-- start of Text to read --

In the 1920s anthropologist Vilhjalmur Stefansson lived with and studied a group of Inuit. The study focused on the fact that the Inuit's extremely low-carbohydrate diet had no adverse effects on their health, nor indeed, Stefansson's own health. Stefansson (1946) also observed that the Inuit were able to get the necessary vitamins they needed from their traditional winter diet, which did not contain any plant matter. In particular, he found that adequate vitamin C could be obtained from items in their traditional diet of raw meat such as Ringed Seal liver and whale skin (muktuk). While there was considerable skepticism when he reported these findings, they have been borne out in recent studies.

According to Inuit hunters and elders, hunters and seals have an agreement that allows the hunter to capture and feed from the seal if only for the hunger of the hunter's family. This alliance "both hunter and seal are believed to benefit: the hunter is able to sustain the life of his people by having a reliable source of food, and the seal, through its sacrifice, agrees to become part of the body of the Inuit." Inuit are under the belief that if they do not follow the alliances that their ancestors have laid out, the animals will disappear because they have been offended and will cease to reproduce.

Inuit are known for their practice of food sharing, a form of food distribution where one person catches the food and shares with the entire community. Food sharing was first documented among the Inuit in 1910 when a little girl decided to take a platter around to four neighboring families who had no food of their own.

Inuit consume a diet of foods that are fished, hunted, and gathered locally. This may include walrus, Ringed Seal, Bearded Seal, beluga whale, caribou, polar bear, muskoxen, birds (including their eggs) and fish. While it is not possible to cultivate plants for food in the Arctic the Inuit have traditionally gathered those that are naturally available. Grasses, tubers, roots, stems, berries, fireweed and seaweed (kuanniq or edible seaweed) were collected and preserved depending on the season and the location. According to Edmund Searles in his article "Food and the Making of Modern Inuit Identities," they consume this type of diet because a mostly meat diet is "effective in keeping the body warm, making the body strong, keeping the body fit, and even making that body healthy".

-- end of Text to read --
-- start of Source material --

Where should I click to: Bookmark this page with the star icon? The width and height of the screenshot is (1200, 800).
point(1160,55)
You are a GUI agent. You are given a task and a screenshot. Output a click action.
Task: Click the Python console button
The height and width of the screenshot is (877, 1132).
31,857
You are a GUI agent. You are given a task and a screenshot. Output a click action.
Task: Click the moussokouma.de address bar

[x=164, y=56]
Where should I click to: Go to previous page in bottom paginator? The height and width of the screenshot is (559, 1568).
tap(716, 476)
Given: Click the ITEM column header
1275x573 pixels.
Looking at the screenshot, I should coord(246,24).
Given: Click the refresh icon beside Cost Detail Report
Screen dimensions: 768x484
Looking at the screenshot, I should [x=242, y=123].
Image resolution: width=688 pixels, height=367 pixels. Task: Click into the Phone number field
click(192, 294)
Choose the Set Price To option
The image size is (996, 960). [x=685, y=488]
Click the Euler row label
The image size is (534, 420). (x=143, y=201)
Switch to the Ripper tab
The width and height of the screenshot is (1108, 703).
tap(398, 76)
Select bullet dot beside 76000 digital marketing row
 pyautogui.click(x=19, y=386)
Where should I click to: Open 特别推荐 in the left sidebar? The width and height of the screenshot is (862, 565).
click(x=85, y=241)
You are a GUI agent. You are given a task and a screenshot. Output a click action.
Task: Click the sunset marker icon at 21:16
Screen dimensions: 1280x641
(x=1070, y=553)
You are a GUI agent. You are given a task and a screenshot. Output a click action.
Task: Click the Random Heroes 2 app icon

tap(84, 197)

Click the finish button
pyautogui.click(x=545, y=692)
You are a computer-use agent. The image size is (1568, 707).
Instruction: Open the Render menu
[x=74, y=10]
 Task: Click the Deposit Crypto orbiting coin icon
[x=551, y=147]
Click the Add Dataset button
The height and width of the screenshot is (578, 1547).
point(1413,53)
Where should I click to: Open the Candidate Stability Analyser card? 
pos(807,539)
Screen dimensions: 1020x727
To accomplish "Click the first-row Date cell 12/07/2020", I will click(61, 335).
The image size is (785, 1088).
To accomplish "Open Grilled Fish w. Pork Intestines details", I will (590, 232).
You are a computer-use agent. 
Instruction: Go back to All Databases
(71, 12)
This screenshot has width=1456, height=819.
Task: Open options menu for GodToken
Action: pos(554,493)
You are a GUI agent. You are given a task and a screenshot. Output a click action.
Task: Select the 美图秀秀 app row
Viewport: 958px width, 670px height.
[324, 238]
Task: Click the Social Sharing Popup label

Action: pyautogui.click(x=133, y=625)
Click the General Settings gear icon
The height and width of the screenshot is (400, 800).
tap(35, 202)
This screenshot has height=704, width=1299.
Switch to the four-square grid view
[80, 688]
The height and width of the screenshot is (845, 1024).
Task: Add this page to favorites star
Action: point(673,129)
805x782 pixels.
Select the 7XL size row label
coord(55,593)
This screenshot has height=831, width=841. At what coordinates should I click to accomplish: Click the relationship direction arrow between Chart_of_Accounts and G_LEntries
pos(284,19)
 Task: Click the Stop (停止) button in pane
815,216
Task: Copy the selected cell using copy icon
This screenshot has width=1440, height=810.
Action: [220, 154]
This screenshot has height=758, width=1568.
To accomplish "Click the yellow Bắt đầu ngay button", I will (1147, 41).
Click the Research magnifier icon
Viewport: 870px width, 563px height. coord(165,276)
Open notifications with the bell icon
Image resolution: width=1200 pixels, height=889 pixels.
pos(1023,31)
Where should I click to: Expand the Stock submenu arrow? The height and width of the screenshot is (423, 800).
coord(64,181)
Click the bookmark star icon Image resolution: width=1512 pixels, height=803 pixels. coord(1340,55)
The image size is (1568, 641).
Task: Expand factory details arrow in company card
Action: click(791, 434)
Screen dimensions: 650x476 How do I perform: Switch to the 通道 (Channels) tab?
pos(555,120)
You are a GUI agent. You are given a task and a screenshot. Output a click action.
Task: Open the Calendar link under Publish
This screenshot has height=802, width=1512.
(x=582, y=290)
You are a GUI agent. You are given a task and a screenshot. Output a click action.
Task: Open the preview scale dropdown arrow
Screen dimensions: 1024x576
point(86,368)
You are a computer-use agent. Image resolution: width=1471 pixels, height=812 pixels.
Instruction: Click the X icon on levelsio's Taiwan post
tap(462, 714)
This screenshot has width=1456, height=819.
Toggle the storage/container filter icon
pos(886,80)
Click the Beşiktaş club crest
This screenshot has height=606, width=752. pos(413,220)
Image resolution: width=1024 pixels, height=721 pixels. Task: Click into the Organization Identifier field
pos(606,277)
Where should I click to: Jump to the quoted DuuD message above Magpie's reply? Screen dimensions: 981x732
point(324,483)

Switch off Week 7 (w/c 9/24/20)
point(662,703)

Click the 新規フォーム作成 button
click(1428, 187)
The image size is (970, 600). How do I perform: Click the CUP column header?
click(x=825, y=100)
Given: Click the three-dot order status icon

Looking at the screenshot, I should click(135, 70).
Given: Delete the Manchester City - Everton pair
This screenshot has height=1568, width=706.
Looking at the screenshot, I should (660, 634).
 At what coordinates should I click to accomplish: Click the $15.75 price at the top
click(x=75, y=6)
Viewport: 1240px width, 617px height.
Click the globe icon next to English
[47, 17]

-- end of Source material --

Task A: Retype the records starting at the line that contains "Screen dimensions: 1020x727" and ending at the line that contains "pos(284,19)", including both of those lines.
Task B: Continue the text about the traditional Inuit diet from the point where it stops.

Output A:
Screen dimensions: 1020x727
To accomplish "Click the first-row Date cell 12/07/2020", I will click(61, 335).
The image size is (785, 1088).
To accomplish "Open Grilled Fish w. Pork Intestines details", I will (590, 232).
You are a computer-use agent. 
Instruction: Go back to All Databases
(71, 12)
This screenshot has width=1456, height=819.
Task: Open options menu for GodToken
Action: pos(554,493)
You are a GUI agent. You are given a task and a screenshot. Output a click action.
Task: Select the 美图秀秀 app row
Viewport: 958px width, 670px height.
[324, 238]
Task: Click the Social Sharing Popup label

Action: pyautogui.click(x=133, y=625)
Click the General Settings gear icon
The height and width of the screenshot is (400, 800).
tap(35, 202)
This screenshot has height=704, width=1299.
Switch to the four-square grid view
[80, 688]
The height and width of the screenshot is (845, 1024).
Task: Add this page to favorites star
Action: point(673,129)
805x782 pixels.
Select the 7XL size row label
coord(55,593)
This screenshot has height=831, width=841. At what coordinates should I click to accomplish: Click the relationship direction arrow between Chart_of_Accounts and G_LEntries
pos(284,19)

Output B:
Weapons

Ancient manmade weapons for hunting and fishing followed the develop of other cultures on the planet - harpoons, knives, bow and arrows, etc. some crafted from wood, ivory, bone, copper, or stone. Today modern weapons are used along with ancient designs.




Clothing


Inupiat family, Noatak, Alaska

Eskimo clothing was sewn largely of caribou hide and included parkas, breeches, mittens, snow goggles, and boots. Finely crafted items such as needles, combs, awls, figurines, and decorative carvings on weapons were executed with the rotary bow drill.





Art

Inuit art refers to artwork produced by Inuit people, that is, the people of the Arctic previously known as Eskimos, a term that is now often considered offensive outside Alaska. Historically their preferred medium was walrus ivory, but since the establishment of southern markets for Inuit art in 1945, prints and figurative works carved in relatively soft stone such as soapstone, serpentinite, or argillite have also become popular.

Around 4000 BCE nomads known as the Pre-Dorset or the Arctic small tool tradition (ASTT) crossed over the Bering Strait from Siberia into Alaska, the Canadian Arctic, Greenland, and Newfoundland. Very little remains of them, and only a few preserved artifacts carved in ivory could be considered works of art.

The Dorset culture, which became culturally distinct around 600 BCE, produced a significant amount of figurative art in the mediums of walrus ivory, bone, caribou antler, and on rare occasion stone. Subjects included birds, bears, walruses, seals, and human figures, as well as remarkably small masks. The Dorsets depicted bears and other animals in ivory with lines indicating their skeletal system incised on the surface of the ivory; bears in such a style are known as "flying bears". These items had a magical or religious significance, and were either worn as amulets to ward off evil spirits, or used in shamanic rituals.

The Ipiutak culture seems to represent a classical period of Inuit development. The artwork is extremely elaborate, incorporating geometric, animal, and anthropomorhic designs.

Around 1000 CE, the people of the Thule culture, ancestors of today's Inuit, migrated from northern Alaska and either displaced or slaughtered the earlier Dorset inhabitants. Thule art had a definite Alaskan influence, and included utilitarian objects such as combs, buttons, needle cases, cooking pots, ornate spears and harpoons. The graphic decorations incised on them were purely ornamental, bearing no religious significance, but to make the objects used in everyday life appealing.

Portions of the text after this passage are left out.